Ezekiel hated that term. It was stupid, because not a lot of houses were actually safe. Oh, sure, there were plenty of sappy, white-picket-fence-with-a-golden-buggering-retriever homes with the nice car and the June Cleaver mum and the appropriated 2.5 kids, but in reality, most houses were slammed doors and cold glares and barbed words hurled like knives. Homes were broken into, burned down, demolished, wrecked. Safe as houses, his arse.

That was why he never stayed in any one place very long. He was a world-class thief, key word being 'world.' That meant he wasn't about to be setting up a mortgage anytime soon. Nope, he flitted from place to place as it pleased him, sometimes renting, sometimes just inviting himself in for a little 'staycation' in some rich idiot's house that was currently off skiing in Gestaad with his surgically enhanced trophy wife.

Being a Librarian kinda put a dint in that particular habit. The Back Door meant that he could quite literally go halfway across the world in one step, but he still had to live in Portland, somewhere close by, in case the Door ever broke, or if it was being used by someone else. He didn't much like that. Staying in one place too long after years of drifting made him feel...itchy. So he compromised. He got himself several flats throughout the city – all paid for with transferred funds from disgustingly rich people that wouldn't miss the rent – and rotated through them as needed. And even though Baird gave him disapproving looks, he was not about to just 'pick one' like she said. Why spend his money when he could spend someone else's? Not like they weren't already raking it in.

And, inescapably, Stone and Cassandra found out eventually. He got his share of confused looks from the two of them, but eventually those stopped too. All Librarians were entitled to quirks, apparently, like Cassandra considering physics to be a hobby and not a career choice, or like Stone getting childishly excited over some artwork because chunks of 2,000-year-old clay was not that amazing, mate, seriously, or like Flynn's...everything, really.

And one memorable night, he managed to convince both Stone and Cassandra to join him for a celebratory round at the nearest pub. They'd done awesome today – him more than most, obviously – and they deserved it. The latter took a little more convincing than the former, but he did it anyways. Cassandra was utterly smashed after the second round, the featherweight, but Stone apparently had a constitution to match his namesake and didn't even look vaguely buzzed. Maybe it was a cowboy thing, with the moonshine and all.

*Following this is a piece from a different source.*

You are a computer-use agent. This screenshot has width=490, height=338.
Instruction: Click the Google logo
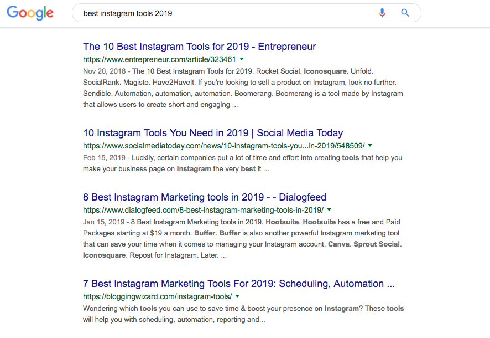click(x=30, y=13)
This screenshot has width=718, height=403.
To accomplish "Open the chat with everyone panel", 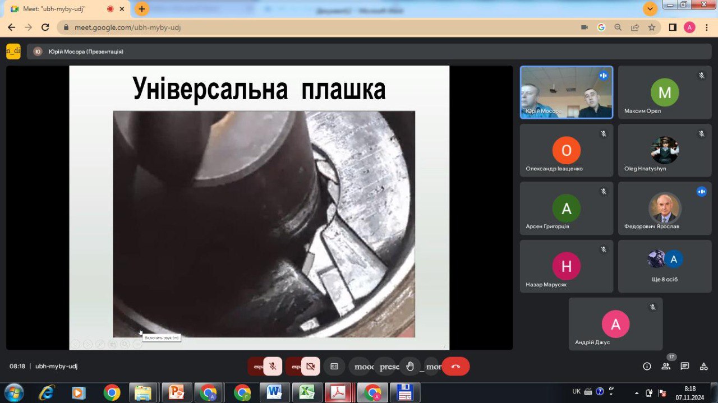I will click(x=684, y=367).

"Where's your home, Jones?" Cassandra asked, slurring her words and propping her chin on one hand as she looked at him.

"Thought we've been over this, Red. I don't live in any one place," Ezekiel replied, deeply amused. "Rolling stone gathers no moss and all that."

She shook her head with that dogged determination that only came with being drunk. "Didn't ask where you lived, asked where home is. There's a difference."

He raised his eyebrows inquisitively. "That right?"

She nodded exaggeratedly once, then thought the better of it, gripping the edge of the table to keep her balance. "Yup. Flynn lives in an apartment. The Library's his home. See?"

"Ri-ight," he drawled, then slid another glass over to her. "Finish your drink, Red. You're funnier when you're smashed."

"Okie-dokie, then."

As she began muttering about integers and purple frosting between sips, Stone gave him a cool look across the table. "'S a good question, Jones," he said. "Don't think I've ever heard you once mention home."

He was starting to feel itchy again. "Ah, I could tell you, but then I'd have to kill you, mate. Gotta maintain some air of mystery. It's a requirement for a world-class thief like myself," Ezekiel replied.

Stone looked supremely unimpressed, and Ezekiel would never admit it, but being able to pull of that much 'sorry, I don't speak bullshit' in one look was a personal goal of his. "Try again, Jones. You're a Librarian now, not just a thief," he corrected dryly. "Cassie's right, too. Home ain't a house. Trust me, house I grew up in... wouldn't ever call it a home."

Safe as houses, Ezekiel thought in derision, then snorted and shook his head. "I'm never bringing the pair of you drinking with me again. You lot get way too touchy-feely once you get a round in."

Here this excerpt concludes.